I asked her big sis Syd Douglas for a quote on London and on the tournament. Syd said, “Hype Her Hoops is an oasis for young female athletes. I’m very proud to be here watching my younger sister play right now!”
I was talking to my girl, coach Sherri Pegues of GBL who was coaching so awesome that day. She’s about the best and most passionate coach you will ever find in the AAU game.
Sherri is responsible for starting the careers of legends like Jordin Canada and the now so popular and appreciated Juju Watkins of USC. Sherri appreciated how the tournament helped both her AAU squads and her standout Jdori of the 8th grade level who is a real killa.
I asked my guy Quincy Quintero, Hype Her Hoops organizer and upper level director what is the secret sauce of it all. Q tells me this, “We try to set a culture here in the tournament setting, give them all an excellent platform for all to feel honored.
“It’s a place where you can strive and measure your success. It’s that space where you feel the culmination of an event that families can all gather around.
“It’s a vibe, a feel good place. That’s what we aim to give, a high a quality helping of everything across the board in this competitive marketplace.”

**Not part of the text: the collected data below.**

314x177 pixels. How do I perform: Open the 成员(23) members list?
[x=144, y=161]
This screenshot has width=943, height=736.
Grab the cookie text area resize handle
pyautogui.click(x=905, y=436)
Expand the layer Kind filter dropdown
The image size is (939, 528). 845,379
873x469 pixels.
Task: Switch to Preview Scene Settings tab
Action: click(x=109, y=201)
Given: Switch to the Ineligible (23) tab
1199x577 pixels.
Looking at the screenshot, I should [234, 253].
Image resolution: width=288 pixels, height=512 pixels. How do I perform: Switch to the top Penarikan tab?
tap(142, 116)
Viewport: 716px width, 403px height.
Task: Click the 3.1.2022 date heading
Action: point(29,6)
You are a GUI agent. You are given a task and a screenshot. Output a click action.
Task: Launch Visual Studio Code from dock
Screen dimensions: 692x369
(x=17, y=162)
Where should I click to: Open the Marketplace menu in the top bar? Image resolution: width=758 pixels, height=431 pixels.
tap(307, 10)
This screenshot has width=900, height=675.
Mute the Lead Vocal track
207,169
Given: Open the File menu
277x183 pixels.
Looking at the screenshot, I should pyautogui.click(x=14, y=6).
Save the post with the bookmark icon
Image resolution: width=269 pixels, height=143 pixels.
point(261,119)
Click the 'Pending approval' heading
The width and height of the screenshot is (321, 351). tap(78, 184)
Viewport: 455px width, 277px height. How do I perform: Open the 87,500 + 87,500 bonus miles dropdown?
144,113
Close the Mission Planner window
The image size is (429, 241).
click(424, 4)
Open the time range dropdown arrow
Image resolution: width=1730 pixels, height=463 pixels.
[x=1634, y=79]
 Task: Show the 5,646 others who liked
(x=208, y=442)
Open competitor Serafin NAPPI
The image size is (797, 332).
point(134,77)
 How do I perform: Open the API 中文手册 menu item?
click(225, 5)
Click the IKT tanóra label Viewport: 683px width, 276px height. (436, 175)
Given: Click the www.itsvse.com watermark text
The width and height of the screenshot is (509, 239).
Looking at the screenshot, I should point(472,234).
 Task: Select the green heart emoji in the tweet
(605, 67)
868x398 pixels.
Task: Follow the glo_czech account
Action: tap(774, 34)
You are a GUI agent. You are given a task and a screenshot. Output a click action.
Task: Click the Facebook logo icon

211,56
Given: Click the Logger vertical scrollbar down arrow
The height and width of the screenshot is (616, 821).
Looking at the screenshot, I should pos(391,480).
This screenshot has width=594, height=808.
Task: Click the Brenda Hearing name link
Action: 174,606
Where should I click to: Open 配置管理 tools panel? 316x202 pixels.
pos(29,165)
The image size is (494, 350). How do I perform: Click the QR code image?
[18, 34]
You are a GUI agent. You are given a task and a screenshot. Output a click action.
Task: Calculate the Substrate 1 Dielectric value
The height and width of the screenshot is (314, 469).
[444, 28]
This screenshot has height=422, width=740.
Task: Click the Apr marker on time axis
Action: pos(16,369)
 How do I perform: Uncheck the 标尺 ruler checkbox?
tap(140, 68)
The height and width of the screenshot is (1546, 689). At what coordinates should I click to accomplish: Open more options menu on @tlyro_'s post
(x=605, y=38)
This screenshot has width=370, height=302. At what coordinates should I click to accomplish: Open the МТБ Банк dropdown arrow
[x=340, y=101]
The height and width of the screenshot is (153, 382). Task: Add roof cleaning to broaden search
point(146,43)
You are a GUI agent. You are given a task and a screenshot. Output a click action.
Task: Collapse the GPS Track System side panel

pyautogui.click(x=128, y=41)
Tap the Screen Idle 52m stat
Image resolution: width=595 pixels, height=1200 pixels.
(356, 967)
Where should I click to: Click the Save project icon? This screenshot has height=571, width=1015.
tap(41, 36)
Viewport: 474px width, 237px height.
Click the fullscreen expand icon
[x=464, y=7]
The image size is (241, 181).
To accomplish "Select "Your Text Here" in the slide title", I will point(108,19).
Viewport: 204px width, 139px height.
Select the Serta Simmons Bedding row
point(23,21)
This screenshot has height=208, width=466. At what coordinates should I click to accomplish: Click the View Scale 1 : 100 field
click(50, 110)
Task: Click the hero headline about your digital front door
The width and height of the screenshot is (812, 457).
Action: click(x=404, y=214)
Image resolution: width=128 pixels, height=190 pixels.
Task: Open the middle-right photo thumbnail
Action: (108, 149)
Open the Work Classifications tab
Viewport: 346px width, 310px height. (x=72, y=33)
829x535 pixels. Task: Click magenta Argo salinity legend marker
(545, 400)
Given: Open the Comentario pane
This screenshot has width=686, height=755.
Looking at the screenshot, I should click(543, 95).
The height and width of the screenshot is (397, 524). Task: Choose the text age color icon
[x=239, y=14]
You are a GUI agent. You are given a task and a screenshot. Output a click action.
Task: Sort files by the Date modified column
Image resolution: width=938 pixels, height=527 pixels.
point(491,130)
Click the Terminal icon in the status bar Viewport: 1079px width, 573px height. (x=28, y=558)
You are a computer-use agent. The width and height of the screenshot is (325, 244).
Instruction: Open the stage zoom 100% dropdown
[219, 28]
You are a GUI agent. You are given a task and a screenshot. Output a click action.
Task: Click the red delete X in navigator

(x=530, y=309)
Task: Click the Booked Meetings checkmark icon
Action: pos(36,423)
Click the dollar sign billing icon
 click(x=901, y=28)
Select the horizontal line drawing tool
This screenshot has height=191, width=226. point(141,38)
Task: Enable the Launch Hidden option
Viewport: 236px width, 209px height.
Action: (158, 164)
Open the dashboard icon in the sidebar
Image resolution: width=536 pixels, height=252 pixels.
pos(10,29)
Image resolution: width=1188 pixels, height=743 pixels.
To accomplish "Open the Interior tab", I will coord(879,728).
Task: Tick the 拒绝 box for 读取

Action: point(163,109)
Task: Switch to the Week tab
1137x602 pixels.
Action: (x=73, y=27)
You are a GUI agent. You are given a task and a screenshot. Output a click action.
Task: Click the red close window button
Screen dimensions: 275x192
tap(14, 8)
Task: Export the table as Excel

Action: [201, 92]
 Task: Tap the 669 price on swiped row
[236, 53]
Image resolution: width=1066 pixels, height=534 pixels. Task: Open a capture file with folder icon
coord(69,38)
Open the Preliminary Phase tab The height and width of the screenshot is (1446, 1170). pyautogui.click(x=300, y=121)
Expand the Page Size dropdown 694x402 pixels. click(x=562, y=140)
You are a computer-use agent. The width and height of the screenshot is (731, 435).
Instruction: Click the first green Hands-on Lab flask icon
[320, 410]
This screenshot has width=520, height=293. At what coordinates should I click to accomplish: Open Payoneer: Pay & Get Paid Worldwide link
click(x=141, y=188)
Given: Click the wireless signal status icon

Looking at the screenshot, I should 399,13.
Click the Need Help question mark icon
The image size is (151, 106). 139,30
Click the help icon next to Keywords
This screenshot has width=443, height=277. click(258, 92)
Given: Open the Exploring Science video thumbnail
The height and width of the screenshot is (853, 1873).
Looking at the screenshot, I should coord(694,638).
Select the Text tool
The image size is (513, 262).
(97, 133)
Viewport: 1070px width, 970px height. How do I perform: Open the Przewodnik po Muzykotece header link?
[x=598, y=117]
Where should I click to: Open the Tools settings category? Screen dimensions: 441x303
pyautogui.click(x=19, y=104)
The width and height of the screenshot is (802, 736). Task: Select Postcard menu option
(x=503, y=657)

#No joke, Hype Her Hoops is the gold standard
Like J. Cole, about best rapper going, the girls were going at each others neck in a fair but hustle and flow way. They were trying to prove they belong at the top of the leaderboard indeed.
But maybe some girls were there just for the bonding with their team, improving their own skills. Some were just having fun I guess?
I’m just an intense guy, but others are not. Whatever the intentions or reasons for being at a competitive tournament, the Hyper Her Hoops is a magical place.
I didn’t see hardly a soul who wasn’t prepared or was totally unfit, because it takes a lot of resources to mount a good team to show out there.
To make it to the finals? Wipe off the dust, make a legendary effort. You have to be elite at every position, headed to D1 usually.
The tournaments are really that fun, they shoot confetti for winners in their division! But it’s deadly serious for the mentality, so many teams traveled from far and wide to be there.
So many kids gave it there all. Like J. Cole writing in his song, they just want to write their name in the book, set the pages aflame really!
Feel the searing, blazing hot letters on this page:
“Only bad thing about a star is they burn up,
I can't give you what you want from me
Well alright.”
What happens when a star dies in the sky? It goes super nova, it burns up like the song She Knows sings. That star turns into a black hole and sucks in all matter because of the heavy gravity.
That’s like a Hype Her Hoops tourney when it ends. Things go SO ICE COLD from BEING SO HOT. It turned into a black hole for me. It sucked me in people. I’m all in to catch the action. So dope. The participants know.
Ask the girls, they know. I know. Will you get to know? Peep the tourney. Or don’t. One thing is true about hoops and this life - IT TAKES IN ALL OF US.